§ **YOUR OBJECTIVE**:
Would you print the whole listing again, word for word?

§ **DATA SHOWN**:
+---+
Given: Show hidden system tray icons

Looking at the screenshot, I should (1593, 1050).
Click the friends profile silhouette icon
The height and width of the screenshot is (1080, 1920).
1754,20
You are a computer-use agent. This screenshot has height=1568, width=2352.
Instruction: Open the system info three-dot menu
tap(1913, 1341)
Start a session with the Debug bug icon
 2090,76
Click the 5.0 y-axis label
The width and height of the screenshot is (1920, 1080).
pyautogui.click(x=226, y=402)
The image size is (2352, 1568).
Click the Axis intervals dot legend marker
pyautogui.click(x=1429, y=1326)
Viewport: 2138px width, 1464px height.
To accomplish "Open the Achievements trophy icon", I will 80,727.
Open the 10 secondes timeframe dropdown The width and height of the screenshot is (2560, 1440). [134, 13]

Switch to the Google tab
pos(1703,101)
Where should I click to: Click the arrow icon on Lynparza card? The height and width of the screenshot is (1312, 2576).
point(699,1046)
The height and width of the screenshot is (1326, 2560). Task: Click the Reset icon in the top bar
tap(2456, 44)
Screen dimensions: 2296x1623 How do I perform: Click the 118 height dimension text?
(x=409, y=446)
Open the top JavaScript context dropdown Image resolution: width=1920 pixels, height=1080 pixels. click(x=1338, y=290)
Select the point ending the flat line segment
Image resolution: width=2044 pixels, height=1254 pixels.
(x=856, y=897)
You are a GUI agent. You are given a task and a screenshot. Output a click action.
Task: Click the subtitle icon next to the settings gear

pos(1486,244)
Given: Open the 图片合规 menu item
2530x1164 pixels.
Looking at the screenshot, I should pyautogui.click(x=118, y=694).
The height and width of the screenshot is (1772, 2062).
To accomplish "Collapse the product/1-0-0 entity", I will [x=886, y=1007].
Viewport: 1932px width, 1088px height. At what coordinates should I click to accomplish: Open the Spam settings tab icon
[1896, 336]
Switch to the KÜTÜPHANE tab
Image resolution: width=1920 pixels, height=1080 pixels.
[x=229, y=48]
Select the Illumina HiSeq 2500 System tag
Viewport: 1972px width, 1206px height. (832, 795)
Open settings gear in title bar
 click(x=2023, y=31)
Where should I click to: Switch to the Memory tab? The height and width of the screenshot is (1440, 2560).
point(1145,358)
+---+
§ **RESPONSE BOX**:
Given: Show hidden system tray icons

Looking at the screenshot, I should (1593, 1050).
Click the friends profile silhouette icon
The height and width of the screenshot is (1080, 1920).
1754,20
You are a computer-use agent. This screenshot has height=1568, width=2352.
Instruction: Open the system info three-dot menu
tap(1913, 1341)
Start a session with the Debug bug icon
 2090,76
Click the 5.0 y-axis label
The width and height of the screenshot is (1920, 1080).
pyautogui.click(x=226, y=402)
The image size is (2352, 1568).
Click the Axis intervals dot legend marker
pyautogui.click(x=1429, y=1326)
Viewport: 2138px width, 1464px height.
To accomplish "Open the Achievements trophy icon", I will 80,727.
Open the 10 secondes timeframe dropdown The width and height of the screenshot is (2560, 1440). [134, 13]

Switch to the Google tab
pos(1703,101)
Where should I click to: Click the arrow icon on Lynparza card? The height and width of the screenshot is (1312, 2576).
point(699,1046)
The height and width of the screenshot is (1326, 2560). Task: Click the Reset icon in the top bar
tap(2456, 44)
Screen dimensions: 2296x1623 How do I perform: Click the 118 height dimension text?
(x=409, y=446)
Open the top JavaScript context dropdown Image resolution: width=1920 pixels, height=1080 pixels. click(x=1338, y=290)
Select the point ending the flat line segment
Image resolution: width=2044 pixels, height=1254 pixels.
(x=856, y=897)
You are a GUI agent. You are given a task and a screenshot. Output a click action.
Task: Click the subtitle icon next to the settings gear

pos(1486,244)
Given: Open the 图片合规 menu item
2530x1164 pixels.
Looking at the screenshot, I should pyautogui.click(x=118, y=694).
The height and width of the screenshot is (1772, 2062).
To accomplish "Collapse the product/1-0-0 entity", I will [x=886, y=1007].
Viewport: 1932px width, 1088px height. At what coordinates should I click to accomplish: Open the Spam settings tab icon
[1896, 336]
Switch to the KÜTÜPHANE tab
Image resolution: width=1920 pixels, height=1080 pixels.
[x=229, y=48]
Select the Illumina HiSeq 2500 System tag
Viewport: 1972px width, 1206px height. (832, 795)
Open settings gear in title bar
 click(x=2023, y=31)
Where should I click to: Switch to the Memory tab? The height and width of the screenshot is (1440, 2560).
point(1145,358)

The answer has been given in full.